Transaction fees paid (last 100 transactions)

The table above shows live data on the transaction fees paid via Monero vs Bitcoin. Note that the “lowest” Bitcoin fee figures can be misleading, because some payments occur off-chain (for example, inside custodial systems) and do not reflect an on-chain fee.

Why Monero fees vary

Monero transaction fees are primarily based on transaction weight (how much data your transaction adds to the blockchain) and the network’s current fee rules. Monero’s block capacity is adaptive (often described as an “adaptive block size/weight”), which helps reduce fee spikes during normal usage. For background on adaptive block capacity, see the Monero technical specs on dynamic block size / block weight.

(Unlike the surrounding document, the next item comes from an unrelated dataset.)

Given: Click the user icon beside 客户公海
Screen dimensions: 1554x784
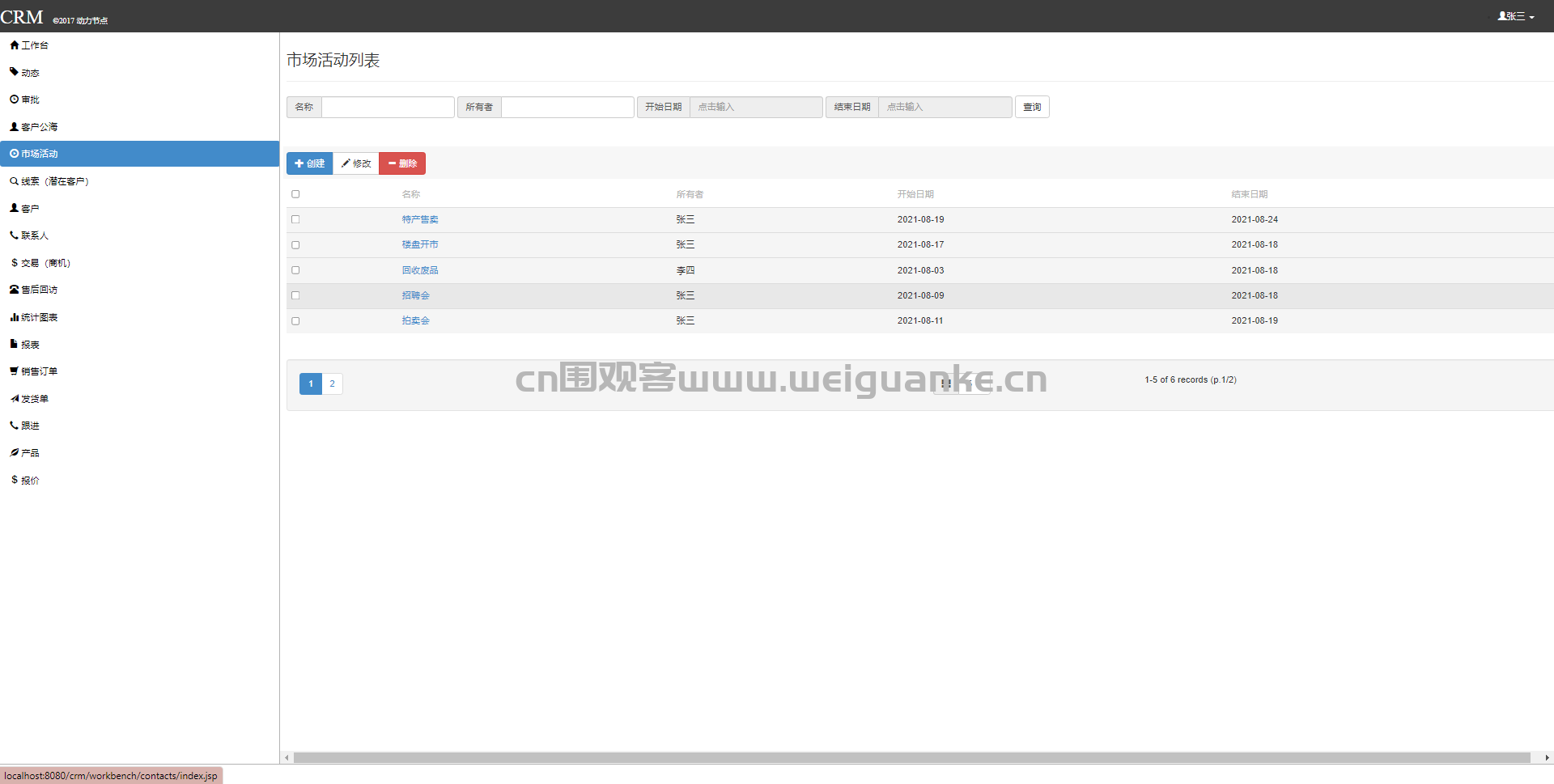Looking at the screenshot, I should pyautogui.click(x=15, y=127).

Most wallets also let you choose a fee priority (sometimes shown as low/normal/high or a numeric tier). A higher priority pays a higher fee so your transaction is more competitive for inclusion in the next blocks when the mempool is busy. The “priority” concept exists at the wallet layer (and is reflected in wallet APIs); see the Monero Docs Wallet RPC documentation for fee priority-related methods.

Fees can also increase when you spend funds that arrived as many small incoming payments. Monero uses a “spent output” model where a payment may be composed of multiple inputs; more inputs generally means more transaction data, which increases transaction weight and therefore the fee. A practical implication: if you receive many tiny payments (or mine to an address that produces many small outputs), you may see slightly higher fees when you later consolidate and spend them.

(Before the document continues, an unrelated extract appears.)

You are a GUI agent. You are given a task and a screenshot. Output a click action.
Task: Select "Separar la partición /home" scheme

Adaptive capacity vs “fee bidding”

Monero’s fee model is designed to work alongside its adaptive block capacity: the network can expand block weight when demand rises, but does so with incentives that discourage sustained abuse. If you want a deeper (but still readable) explanation of the fee model and its relationship to block dynamics, see Monero’s “A note on fees”.

In practice, many everyday Monero payments can use the default/automatic fee setting. Increasing priority is mainly useful when you need faster inclusion during periods of higher network activity.

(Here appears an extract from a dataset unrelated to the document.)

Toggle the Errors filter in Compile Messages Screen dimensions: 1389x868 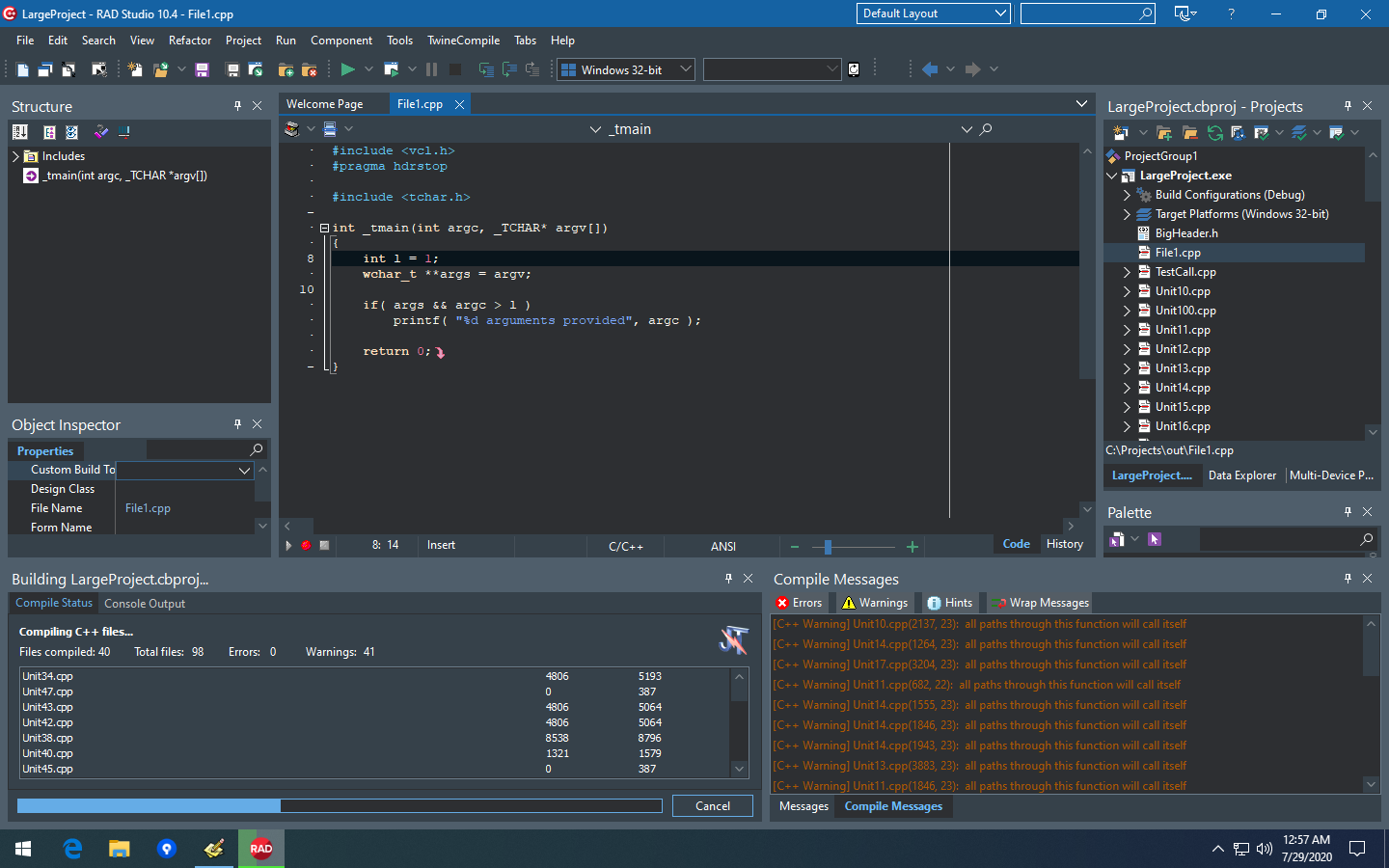tap(799, 603)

Protocol upgrades that reduced typical fees

Monero has repeatedly reduced typical transaction weight through protocol upgrades. Historically, the introduction of Bulletproofs reduced transaction sizes, and later upgrades introduced Bulletproofs+, which further improved typical transaction size and verification efficiency. The July/August 2022 network upgrade announcement summarizes these improvements and their practical impact on transactions: Monero network upgrade (2022) overview.

Note: Monero does not currently have a widely adopted second-layer payment-channel network comparable to Bitcoin’s Lightning. Most Monero payments are made on-chain, so understanding transaction weight and fee priority remains the most useful way to reason about fees.

If you are troubleshooting a “stuck” transaction, the most common fixes are to wait for the next blocks or resend with a higher fee priority from your wallet. Understanding transaction weight (especially input count) is the best way to predict when fees will be slightly higher than usual.